In New London, itself, the homes to be wrecked are to facilitate the construction of a commercial office building for which recent published reports indicate there is, in fact, little or no current market.

A New Petition for Rehearing and/or Remand, and Why It Should Be Granted

IJ has now petitioned the Court for rehearing after judgment. Supreme Court practitioners know this as the ultimate Hail Mary. It should be. Where a case has already had full briefing and argument, the Court should seldom be asked to expend additional judicial effort. But Supreme Court Rule 44.1 allows it in the rare case - and this is that rare case.

The prerequisites? A majority of the Court must agree that rehearing is warranted, and it must do so at the urging of a Justice who concurred in the judgment - not one who dissented. In this instance, that could be any member of the majority (Stevens, Souter, Breyer, Ginsburg, or Kennedy).

But if anyone is going to catch this "Hail Mary" pass, it's Justice Kennedy.

Kennedy concurred separately in the Kelo decision, indicating that he understood the majority to allow for a more demanding standard of review to apply to a subset of economic development takings where there is "a plausible accusation of impermissible favoritism to private parties." That accusation, said Kennedy, "should [be] treat[ed] . . . as a serious one and [the trial court should] review the record to see if it has merit."

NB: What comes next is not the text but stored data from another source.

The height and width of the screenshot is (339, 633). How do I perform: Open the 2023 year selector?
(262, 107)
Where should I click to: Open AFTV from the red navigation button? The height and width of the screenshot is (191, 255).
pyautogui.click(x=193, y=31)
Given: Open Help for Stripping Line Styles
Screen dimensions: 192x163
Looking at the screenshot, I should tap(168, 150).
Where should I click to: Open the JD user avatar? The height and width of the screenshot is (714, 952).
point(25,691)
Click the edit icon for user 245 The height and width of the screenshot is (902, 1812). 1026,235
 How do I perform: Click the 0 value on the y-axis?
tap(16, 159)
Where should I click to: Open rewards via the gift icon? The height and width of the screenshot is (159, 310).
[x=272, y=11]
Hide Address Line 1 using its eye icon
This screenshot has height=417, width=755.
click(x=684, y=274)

In fairness, Justice Kennedy supposed this had been done in Kelo, but a close look at the record suggests it had not.

At the time of trial, the specific private beneficiaries had not even been identified, and no development agreement had even been signed. How, then, could the trial judge have evaluated favoritism, let alone resolved, in an informed way, the question of whether the public benefits to be supplied by the as-yet-unidentified private party would be, as Justice Kennedy said, "so trivial and implausible" that their very paucity would raise increased suspicions of impermissible private purpose?

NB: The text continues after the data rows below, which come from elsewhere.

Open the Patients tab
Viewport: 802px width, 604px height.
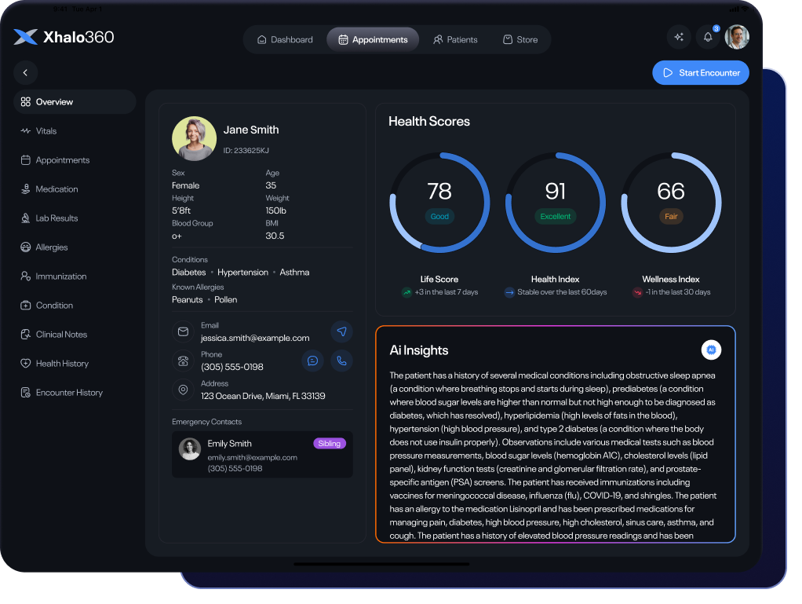point(455,39)
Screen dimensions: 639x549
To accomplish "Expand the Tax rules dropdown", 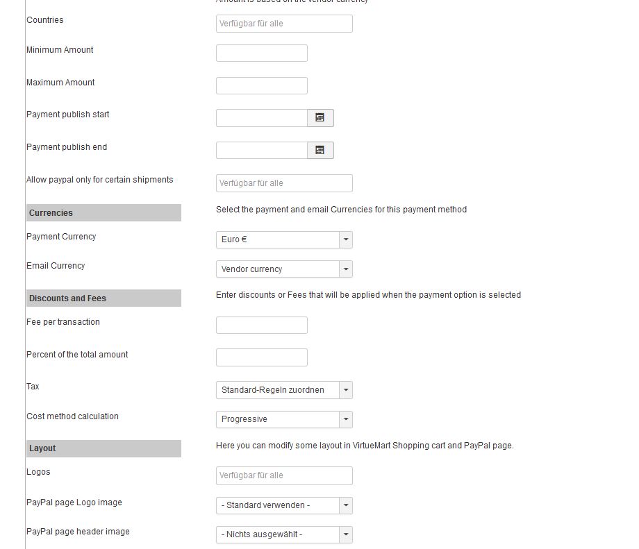I will [x=284, y=390].
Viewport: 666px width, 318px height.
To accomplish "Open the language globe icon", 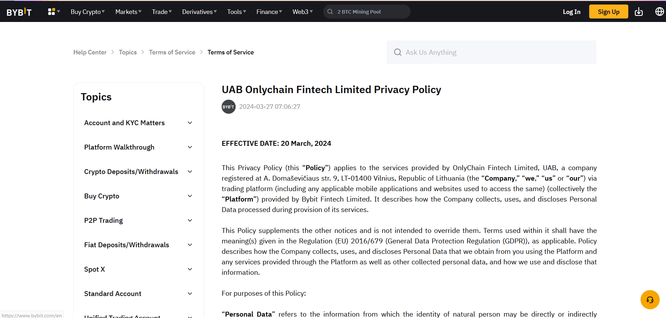I will (659, 12).
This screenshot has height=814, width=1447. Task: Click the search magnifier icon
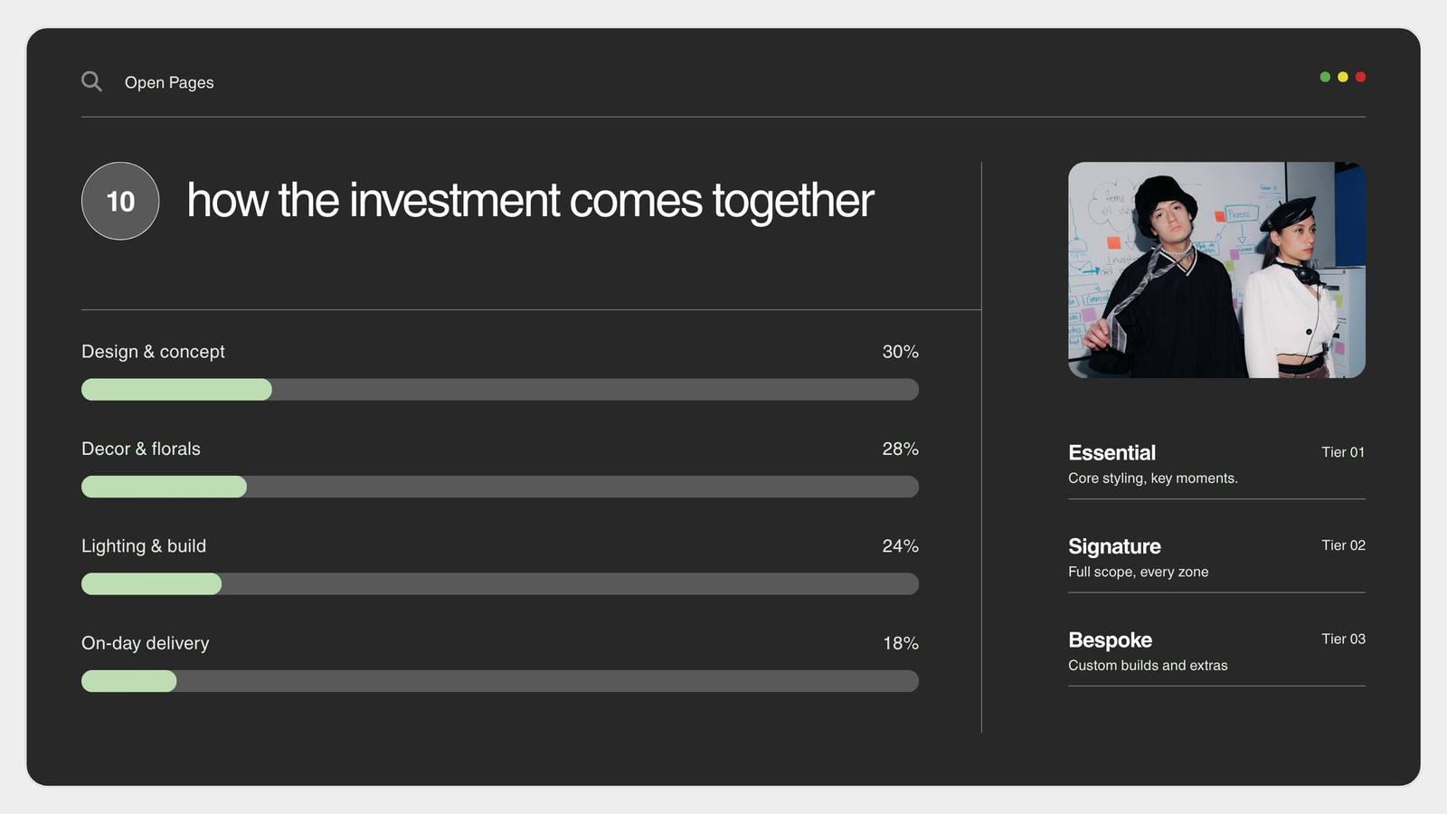point(91,81)
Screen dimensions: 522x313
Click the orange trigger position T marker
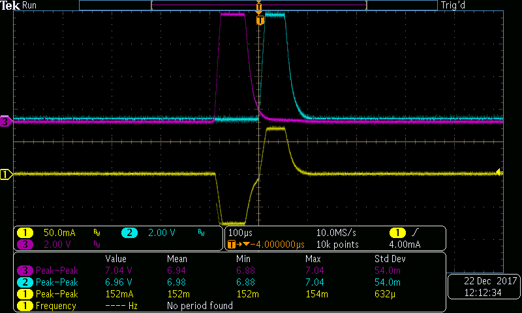pyautogui.click(x=260, y=20)
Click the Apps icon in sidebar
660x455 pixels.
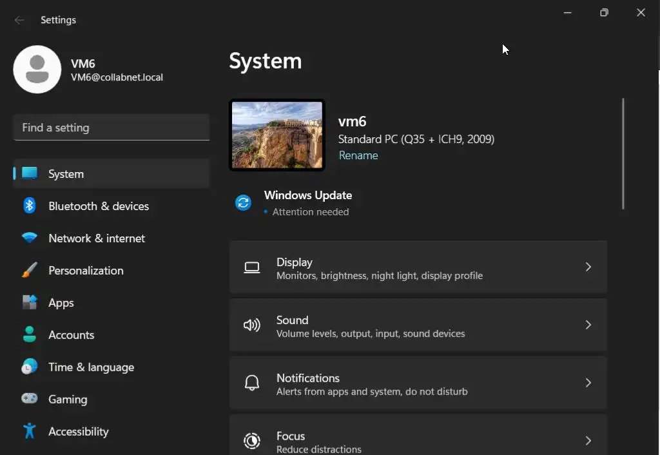[x=30, y=302]
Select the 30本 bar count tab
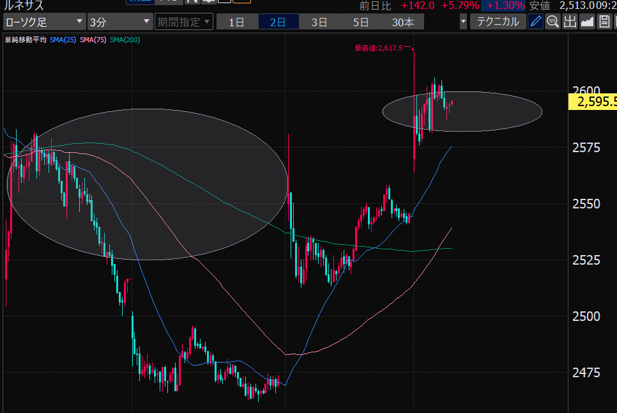 403,22
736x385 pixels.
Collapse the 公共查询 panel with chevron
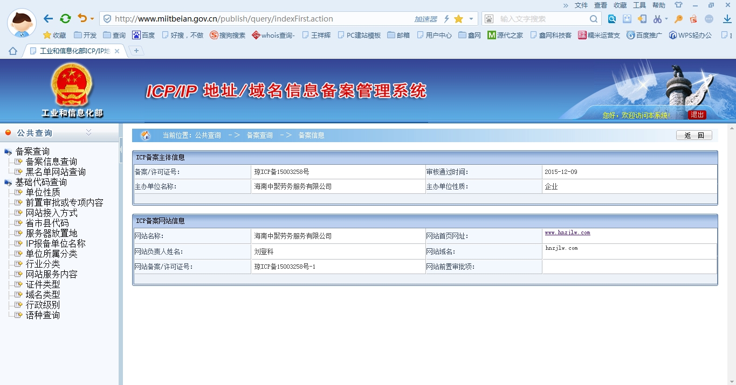point(88,132)
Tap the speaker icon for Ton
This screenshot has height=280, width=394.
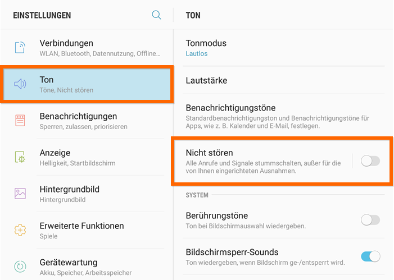pyautogui.click(x=20, y=84)
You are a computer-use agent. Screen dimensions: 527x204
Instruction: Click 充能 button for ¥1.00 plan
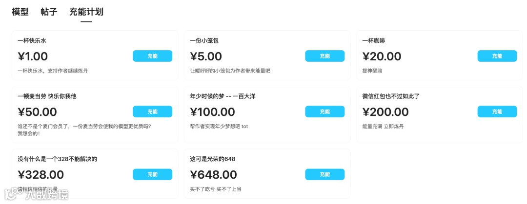coord(152,56)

Short of undertaking a full rehearing, itself, the Court could simply - and quite prudently -- vacate the lower court judgment and remand for a new examination of the facts by the trial court. This alternative, too, would be preferable to the status quo.

In deciding Kelo, the Court articulated a new understanding of "public use," with Kennedy's view arguably being the most precise statement of the holding. Even assuming that ruling is valid, it is a matter of basic fairness and standard practice, for the Court to vacate and remand to allow the trial court to apply a newly announced standard to the facts -- especially where, as here, some of the key facts were unknown at trial.

While Justice Kennedy's separate concurrence makes him the most likely to urge a rehearing for purpose of remand, Justice Stevens might wish to grasp this opportunity himself. After all, when Stevens dismissed the hypotheticals of abuse, which have now come to pass, he quoted Oliver Wendell Holmes, to the effect that the powers of government are "not the power to destroy while this Court sits."

Justice Stevens could help vindicate that very maxim by convincing the Court not to destroy family homes -- at least, not until the merits can be assessed, in the trial court, by the new legal standard he and the Kelo majority articulated.


Douglas W. Kmiec is Chair and Professor of Constitutional Law at Pepperdine University. He served as head of the Office of Legal Counsel (U.S. Assistant Attorney General) for Presidents Ronald Reagan and George H.W. Bush. Former Dean of the lawschool at The Catholic University of America, Professor Kmiec was a member of the law faculty at the University of Notre Dame for nearly two decades.